(„Green Legend Ran“ directed by Satoshi Saga, 1992/93)
In der fernen Zukunft hat die Erde nicht mehr viel mit ihrem jetzigen Erscheinungsbild gemeinsam. Riesige Wassermassen? Ausgedehnte Wälder? All das gehört der Vergangenheit an, seitdem der mächtige Gott Rodo als Strafe für die frevelnden Menschen seine Statuen schickte und sich der blaue Planet daraufhin in eine riesige Wüste verwandelt hat. Trinkwasser ist inzwischen ein seltenes Gut geworden, der mächtige Kult der Rodoisten verwaltet die knappen Reserven mit eiserner Hand. Nur eine kleine Gruppe an Rebellen, Hazzards genannt, lehnt sich gegen die Schreckensherrschaft auf und fordert einen gerechten Zugang für alle. Der junge Ran, der sich eines Tages den Hazzards anschließt, hat aber noch einen zweiten Grund, gegen die Soldaten zu kämpfen: Einer von ihnen hat damals seine Mutter ermordet, wofür er Rache geschworen hat. Richtig kompliziert wird es jedoch erst, als er dabei Aria kennenlernt, ein silberhaariges Waisenkind, welches über eigenartige Kräfte zu verfügen scheint.
Green Legend Ran ist einer dieser Anime, der im Zuge der großen Welle in den 90ern nach Deutschland kam, an den sich heute aber kaum einer mehr erinnert. Das mag sicher auch daran liegen, dass die ursprünglich aus drei Episoden bestehende Direct-to-Video-Produktion inhaltlich erst einmal nur wenig bietet, woran man sich tatsächlich erinnern müsste. Eine postapokalyptische Welt, in der die Natur zerstört wurde, ein aufbrausender junger Held, der die Despoten niederringt, ein geheimnisvolles Mädchen mit unbekannten Kräften – das war schon vor über zwanzig Jahren nicht wirklich neu gewesen. Immer wieder meint man dann auch, vielleicht versehentlich doch einen anderen Anime eingelegt zu haben, gerade die Ökogeschichten von Nausicaä aus dem Tal der Winde und Nadia: The Secret of Blue Water kommen einem immer wieder in den Sinn. Dass viele der Figuren keine echten Charaktereigenschaften entwickeln, hilft auch nicht unbedingt dabei, sich von der großen Konkurrenz abzuheben.
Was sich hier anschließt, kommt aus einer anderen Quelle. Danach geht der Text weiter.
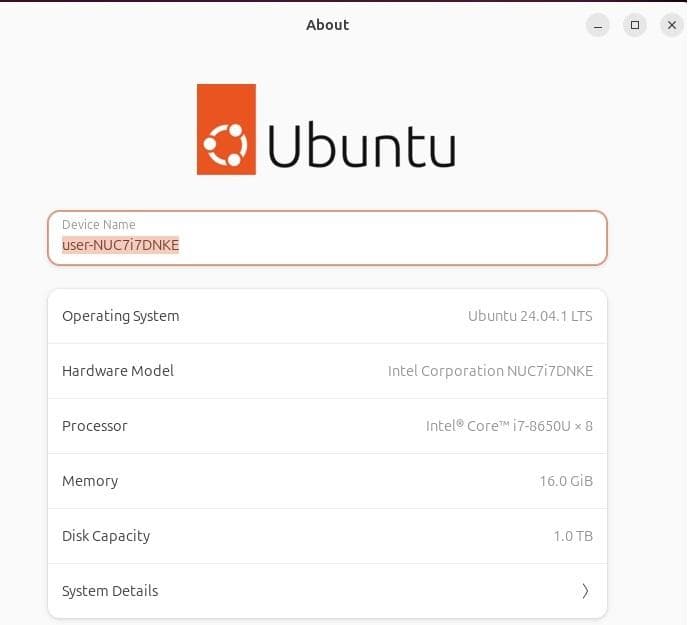Click the Ubuntu wordmark text
694x625 pixels.
tap(361, 145)
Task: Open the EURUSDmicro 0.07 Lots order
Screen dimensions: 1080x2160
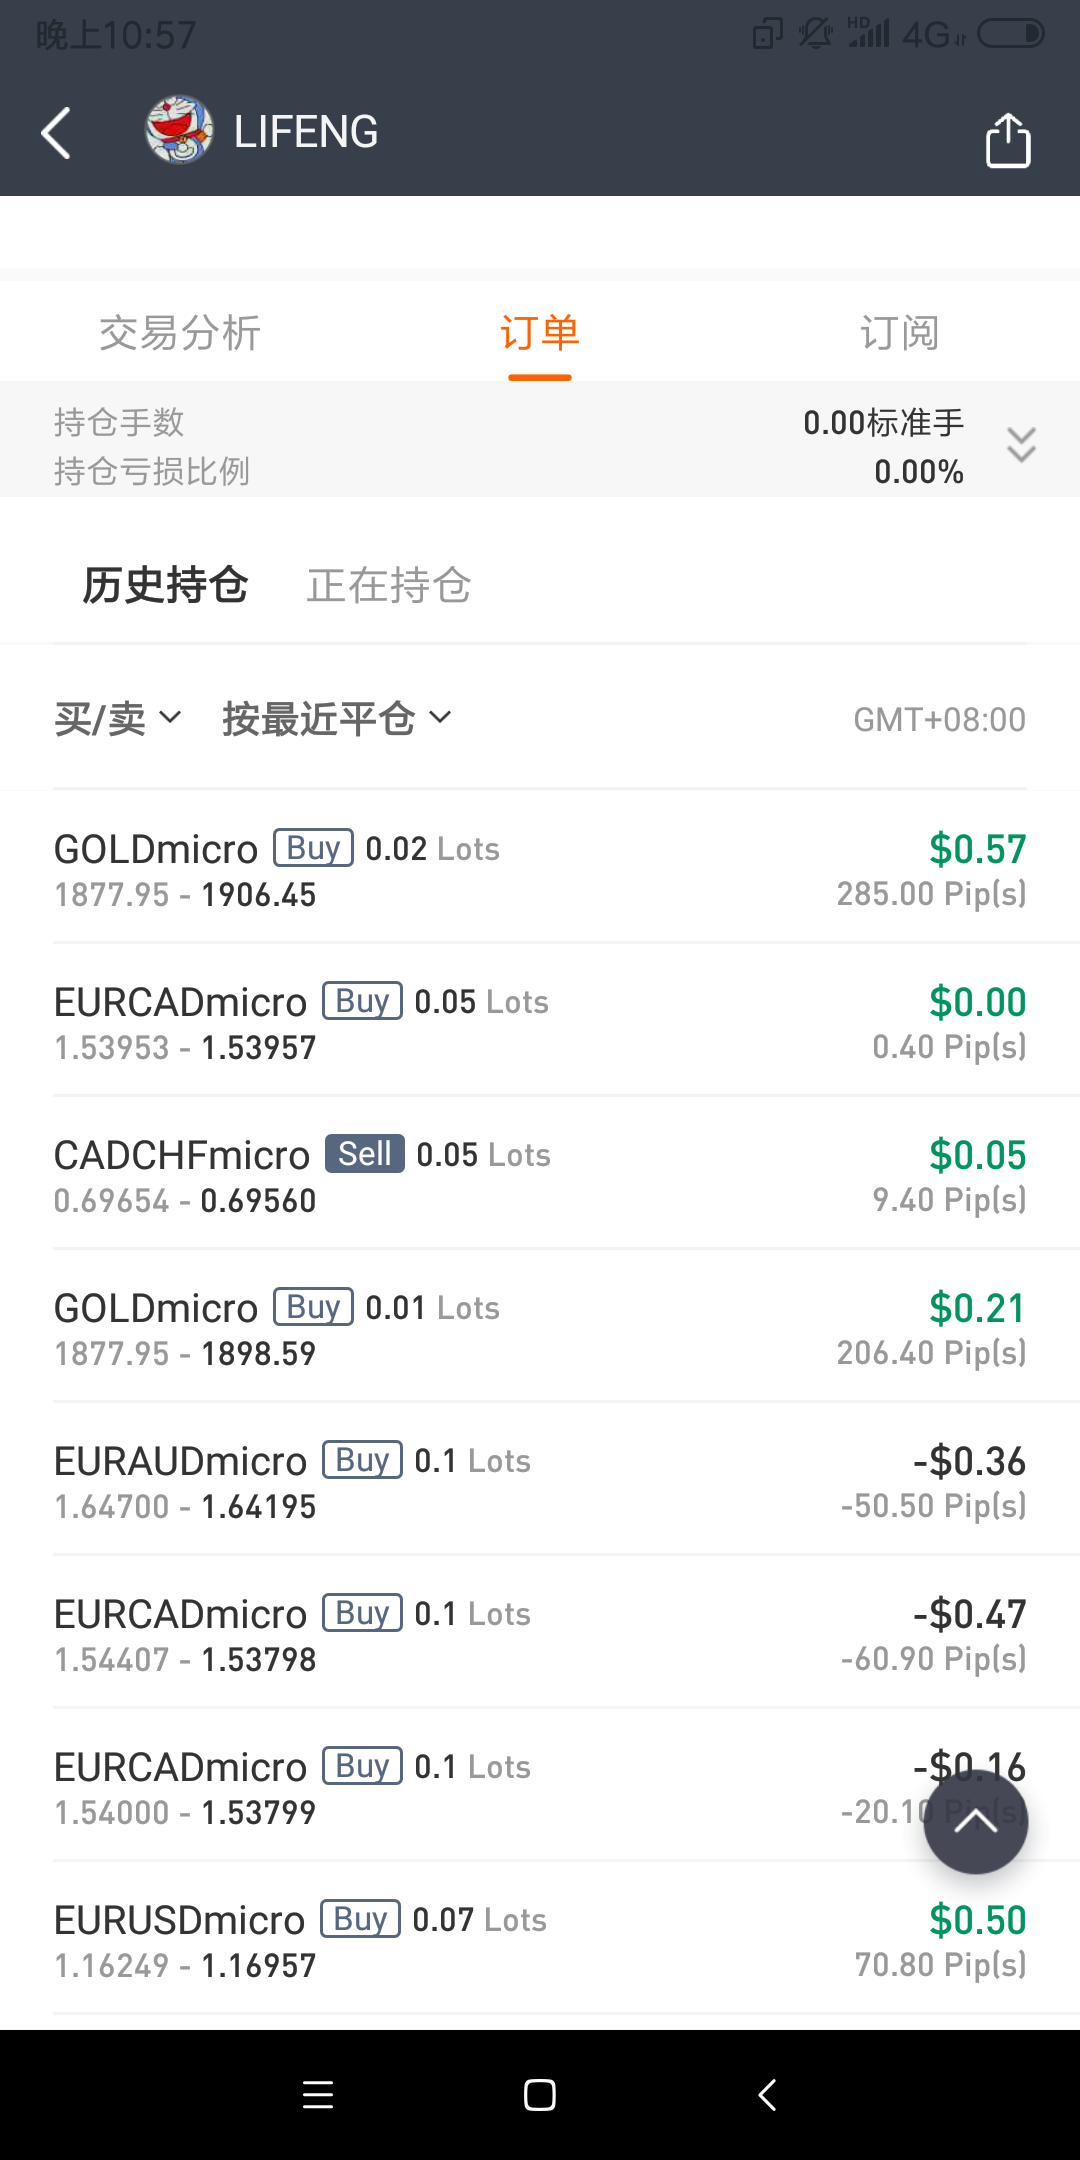Action: [x=540, y=1941]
Ein paar interessante Punkte gibt es dann aber doch, für den sich Green Legend Ran lohnen würde. Zum einen spielt der Wahnsinn des Krieges eine größere Rolle: Auch wenn die Hazzards beispielsweise als Rebellen automatisch die guten sein sollten, so ganz eindeutig ist das nicht immer. Bemerkenswerter noch sind aber die Gegenspieler, welche den einstigen Unglücksbringer verehren und einen bizarren Kult daraus geschaffen haben. Und überhaupt: Bizarr ist so einiges an den Anime, von den alptraumhaften Illusionen, welche die Protagonisten immer mal wieder haben, über die verzerrten und völlig unproportioniert gestalteten Bischöfe bis zu der besonderen Rolle von Pflanzen. Erklärt wird davon nicht alles, was einerseits den Mysteryfaktor hochhält, andererseits aber etwas unbefriedigend ist – vor allem, da sich die Geschichte nur sehr langsam fortbewegt, man sich viel Zeit für wenig Inhalt lässt.
Dass Green Legend Ran oft etwas eigenartig wird, liegt aber auch an der audiovisuellen Umsetzung. Nein, ein technisches Meisterwerk hat das Animationsstudio AIC (El Hazard, Now and Then, Here and There) sicher nicht abgeliefert. Die Bewegungen sind flüssig genug, die Designs teils gelungen – gerade der Kontrast zwischen den etwas faden normalen Menschen und den missgestalteten Kultanhängern. Auch sonst arbeitet man hier gern mit Kontrasten: Rote Wüsten, weißer Himmel, da gibt es keine Nuancen. Und kaum Hintergründe, die meisten Szenen bestehen aus detailarmen Flächen. Aber auch wenn das Auge nur wenig geboten bekommt, irgendwie ist das Ergebnis doch stimmig. Gerade weil die Figuren oft in leeren Räumen agieren, entwickelt sich daraus eine surreale und düstere Endzeitatmosphäre, welche zu den Alptraumszenen passt und dabei von einer Musik unterstützt wird, die tendenziell in Richtung Rock geht und nie so wirklich dazuzugehören scheint.